■ **OBIETTIVO DELL'ESERCIZIO**: Riproduci il passo dell'estratto qui sotto che comincia con "Dunque, da una" e prosegue fino a "(Lopes 2005: 114)1.".

Il giorno dopo, Giovanni V ha mandato a chiamare l’architetto di Mafra, un certo João Frederico Ludovice […] e gli ha detto senza tergiversare, È mia volontà che sia costruita nel mio regno una chiesa come quella di San Pietro di Roma, e detto questo ha guardato severamente l’artista. Ora, a un re non si dice mai di no, e questo Ludovice […], sa che una vita, per essere ben realizzata, dovrà essere conciliante, soprattutto per chi la viva fra i gradini dell’altare e i gradini del trono. Tuttavia vi sono dei limiti, questo re non sa quello che chiede, è stupido, è ignorante, se crede che la semplice volontà, sia pure reale, faccia nascere un Bramante, un Raffaello, […] se per orecchie portoghesi, Voglio San Pietro, e San Pietro salta fuori fatto, quand’io quel che so fare è solo Mafra, […]. No, maestà, che si rifaccia San Pietro a Lisbona, anche se mi sembra più facile che il mondo raggiunga la sua fine piuttosto che si ripeta la basilica di Roma, Dovrò dunque non soddisfare questa mia volontà. Vostra maestà vivrà eternamente nel ricordo dei suoi sudditi, eternamente vivrà nella gloria dei cieli, ma la memoria non è buon terreno per aprirvi fondamenta, prima a poco a poco cominciano a cadere le pareti, e i cieli sono una sola chiesa dove San Pietro di Roma non conterebbe più di un granello di sabbia […]. [MC p. 211, 212]
Le parole che qui pronuncia l’architetto non sono altro che una condanna alla superba brama del re e, allo stesso tempo, all’ordine francescano: in questo senso Saramago, tramite il personaggio di Ludovice desacralizza l’operato dei frati.
Dunque, da una parte troviamo un re pronto a destinare un convento alla Chiesa, con tutte le conseguenze economiche e sociali che ne derivano, in termini di spese e perdita di vite umane, pur di ottenere in cambio la possibilità di avere un erede. Dall’altra abbiamo un clero corrotto e tutt’altro che portatore di ideali religiosi. Questo legame tra i due ordinamenti viene sottolineato da Saramago con l’obiettivo di svalutare i problemi politici o religiosi e dunque «elevar os afetos, as labutas, as ações profanas ligadas à exemplaridade do casal Baltasar e Blimunda» (Lopes 2005: 114)1.

■ **DATI MOSTRATI**:

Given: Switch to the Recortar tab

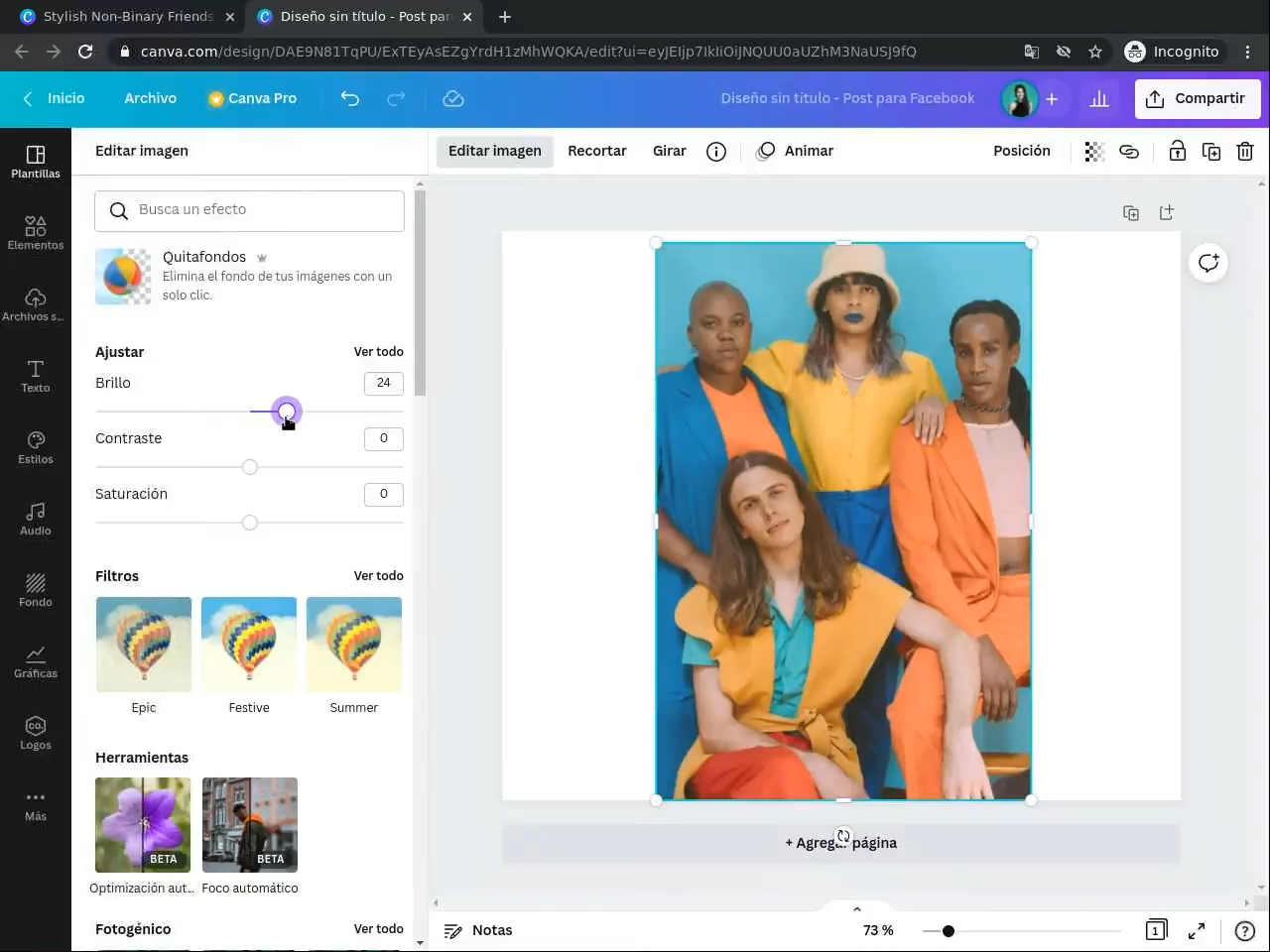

■ **LA RISPOSTA**:
Dunque, da una parte troviamo un re pronto a destinare un convento alla Chiesa, con tutte le conseguenze economiche e sociali che ne derivano, in termini di spese e perdita di vite umane, pur di ottenere in cambio la possibilità di avere un erede. Dall’altra abbiamo un clero corrotto e tutt’altro che portatore di ideali religiosi. Questo legame tra i due ordinamenti viene sottolineato da Saramago con l’obiettivo di svalutare i problemi politici o religiosi e dunque «elevar os afetos, as labutas, as ações profanas ligadas à exemplaridade do casal Baltasar e Blimunda» (Lopes 2005: 114)1.